Football fans know the tale of Kurt Warner quite well. An afterthought coming out of college, Warner bounced around training camp before stocking shelves in a supermarket to make ends meet, until making a name for himself in the Arena League. From there, he was discovered by the NFL, with the rest being history. The greatest un-drafted player in league history, his success was ready made for Hollywood. So, it’s not surprising that American Underdog has come along to try and do it justice. What’s interesting is that the film is not quite a Disney tale, and as interested in Warner the person (and his relationships) as it is in Warner the athlete. That focus helps to at least slightly set it apart from the pack.
American Underdog takes Warner’s story and make this a hybrid between a romantic drama/dramedy and a sports movie. Football is certainly represented, but it’s not the sole focus. Nothing here re-invests the cinematic wheel, to be sure, but it’s all done with such an affectionate touch that it’s hard not to fall for it. Cynics need not apply here, but if you’re open to the flick, it’s going to reward you.
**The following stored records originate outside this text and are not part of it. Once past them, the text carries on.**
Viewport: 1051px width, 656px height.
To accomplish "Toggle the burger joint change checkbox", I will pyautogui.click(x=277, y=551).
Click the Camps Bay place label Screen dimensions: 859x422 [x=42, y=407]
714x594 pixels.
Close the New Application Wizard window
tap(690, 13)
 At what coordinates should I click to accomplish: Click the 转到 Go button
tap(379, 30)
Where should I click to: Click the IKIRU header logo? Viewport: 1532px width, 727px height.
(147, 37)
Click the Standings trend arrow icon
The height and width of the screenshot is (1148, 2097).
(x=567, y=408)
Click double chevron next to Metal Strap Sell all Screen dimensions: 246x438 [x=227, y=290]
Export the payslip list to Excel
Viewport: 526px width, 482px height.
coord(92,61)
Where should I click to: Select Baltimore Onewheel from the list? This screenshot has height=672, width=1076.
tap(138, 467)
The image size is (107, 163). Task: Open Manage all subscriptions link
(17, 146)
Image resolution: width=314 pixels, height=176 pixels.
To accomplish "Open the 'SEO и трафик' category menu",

A sports biopic, this tells the story of Kurt Warner (Zachary Levi) and his improbable road to the Hall of Fame. At the beginning, he was a fringe college player, just hoping to get on the NFL’s radar. One night, out at a bar with teammate Mike Hudnutt (Ser’Darius Blain), he sees Brenda Meoni (Anna Paquin) dancing. Immediately, he’s smitten. A courtship begins, one that she wants to put the breaks on, especially considering the needs of her legally blind son Zack (Hayden Zaller). Undeterred, Kurt keeps trying, eventually winning Brenda over. Now a family unit, he’s focused completely on becoming a professional football player.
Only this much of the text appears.